Bottom-up Vs. Top-Down Bottom-Line Medicine
Despite the conceits of New York and Washington, almost nothing starts there. In the course of my work, I have been overwhelmingly impressed with the extent to which America is a bottom-up society. Trends are bottom-up, fads top-down.

John Naisbitt, Megatrends, 1982
August 4, 2012 - John Naisbitt, America’s best trend forecaster, has always been dead-on in predicting trends in his books, which include Megatrends, Global Paradox, High Tech High Touch, and Mindset!  Naisbitt insists the strength of America is its bottom-up, common-sense approach to major social issues.
Our fearless forecaster feels advances in  individual connectivity   in telecommunication,  telecommunication, and the social media industries strengthen this trend.

But do they?  These electronic advances also play to the strengths of organizations and  payers, now able to track  billions of transactions, determine short -term and long term outcomes,   manage utilization, and rationalize, even ration, using the principles of management by objectives.

Obamacare proponents maintain electronic health records and electronic tracking will lead inexorably to lower costs and higher quality.
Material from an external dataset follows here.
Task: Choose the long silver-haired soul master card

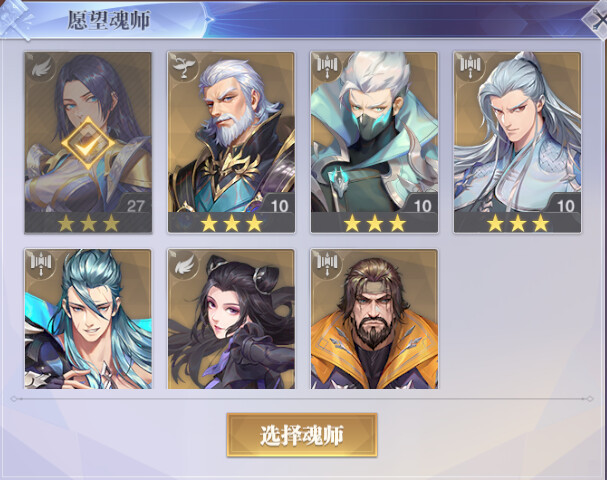Action: (517, 142)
These electronic capabilities, they say,  will work particularly well because  they can restructure medical practice by ending fee-for-service and having doctors work on salaries and in clinical, coordinated teams in integrated large organizations 
There is nothing new in this approach.   Arnold Relman, in a 1981 New England Journal of Medicine article,  “The Medical-Industrial  Complex,”  proposed an early non-Internet version consisting of  “not-for-profit” physician organizations working under the aegis of a single-payer system; Paul Ellwood, MD,  father of the HMO,  sold it to President Richard Nixon in his first term. Ellwood forecast that 10 or so “megaclinics” would dominate American medicine.  Victor Fuchs  and colleagues at Stanford said only competing  large organizations like Mayo had the wherewithal to administer  and rationalize health care. Daniel Zimmer, an influential Minnesota health care consultant said doctors and hospitals should co-invest in “Big Box Medical” facilities, the medical analogue of something for everyone  in fast-food  markets;  and Obamacare has proposed placing doctors and hospitals into accountable  care organizations,  with fixed, or capitated, bundled budgets putting providers at risk.
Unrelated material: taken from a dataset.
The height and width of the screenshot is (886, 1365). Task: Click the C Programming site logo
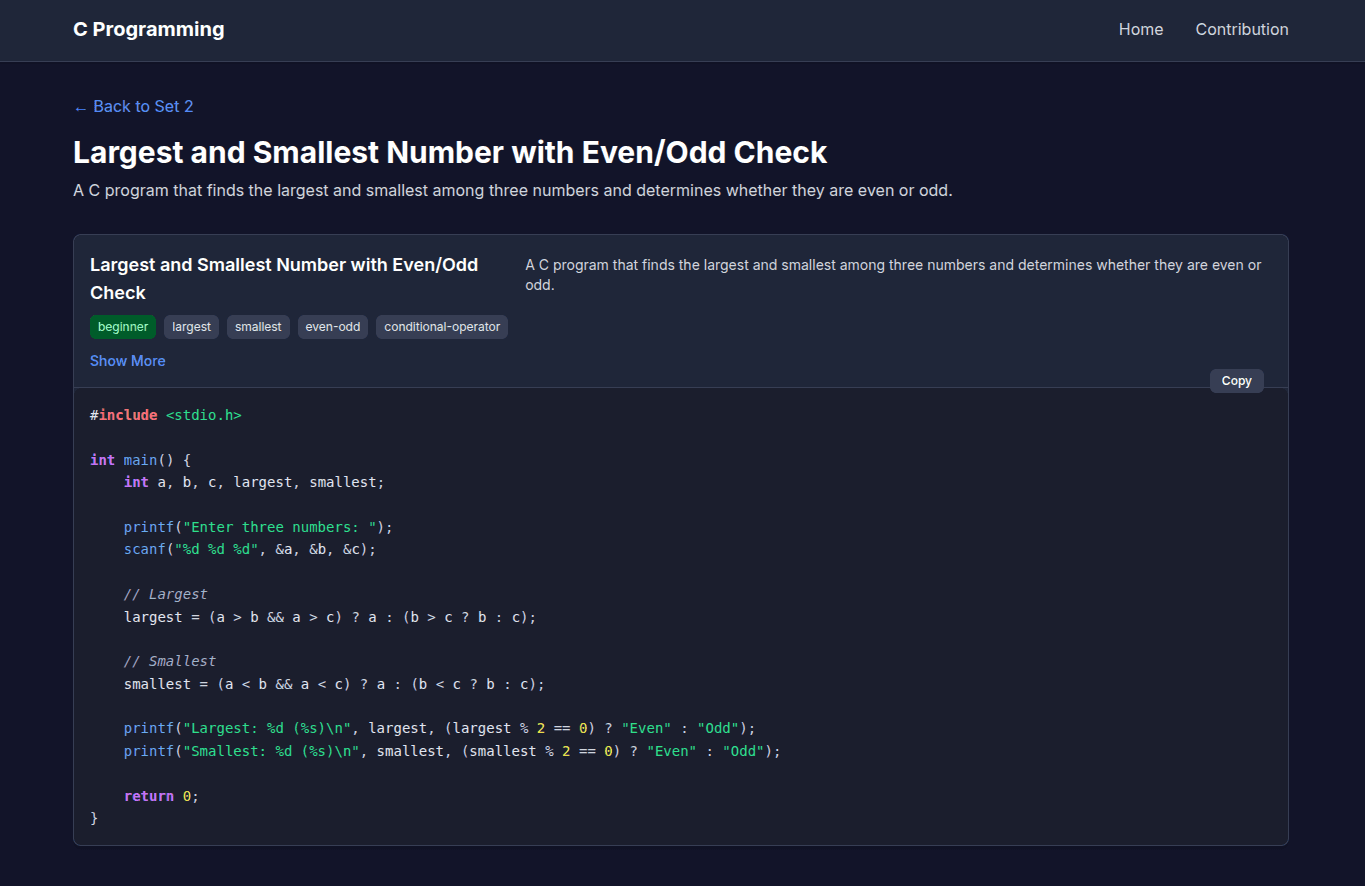click(148, 30)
But vexing questions remain:   Will placing  doctors on salary in large organizations truly lower costs and raise quality?   Will these organizations satisfy Americans accustomed to receiving care from their neighborhood physician d with knowledge of ther families work better rather than driving to a regional medical marketplaces whose doctors may not know them?  Will health reform measures empahazing data rather than personal patient relationships drive doctors out of medicine and exacerbate doctor shortages?
And what about historical factors?  It has been known for a long time that hospital outpatient care costs considerably  more than physician outpatient care?  It is also well-established that once hospitals dominate a geographic region, hospitals can negotiate higher fees from private payers and government Medicare and Medicaid vendors and can add “hospital facility fees” for the privilege of being treated in their facilities.  As one cynic remarked,  old hospital administrators never die; they just expand the power of their facilities and raise their prices.  
Finally, there is the argument, that once in total control,  the government Piper can control costs by slashing payments to hospitals and doctors  and  offering free preventive services, like free contraceptive and abortifacient drugs, imminent  death counseling, and coordinated care.   It is a compelling argument, but if you believe it will contain costs,  I have a compelling counter argument to sell you – the government record of cost-overruns in every entitlement program it has even offered, attempted, and  and implemented.
But time and trends may be on the government’s side – even though these trends  give lie to the government’s arguments that costs are excessive on the private, not the government’s side.  Yeterday’s New England Journal of Medicine, has an article containing these figures, which speak for themselves.
Average Annual Growth Rates in Spending (%)
Private Insurance
Total spending,  6.0%
Enrollment,  0.9%
Spending  Per Enrollee, 5.0%
Medicare
Total spending,  6.1%
Enrollment, 2.9%
Spending per enrollee, 3.1%
Medicaid
Total spending, 8.5%
Enrollment, 4.7%
Spending  per enrollee, 3.6%
Source:  (John Holahan and Stacey McMorrow, “Medicare and Medicaid Spending and the Deficient Decade,"  New England Journal of Medicine, August 2, 2012
Tweet:  Total health spending in Medicare and Medicaid programs is far outpacing growth of spending in private sector, making one wonder if government can contain costs.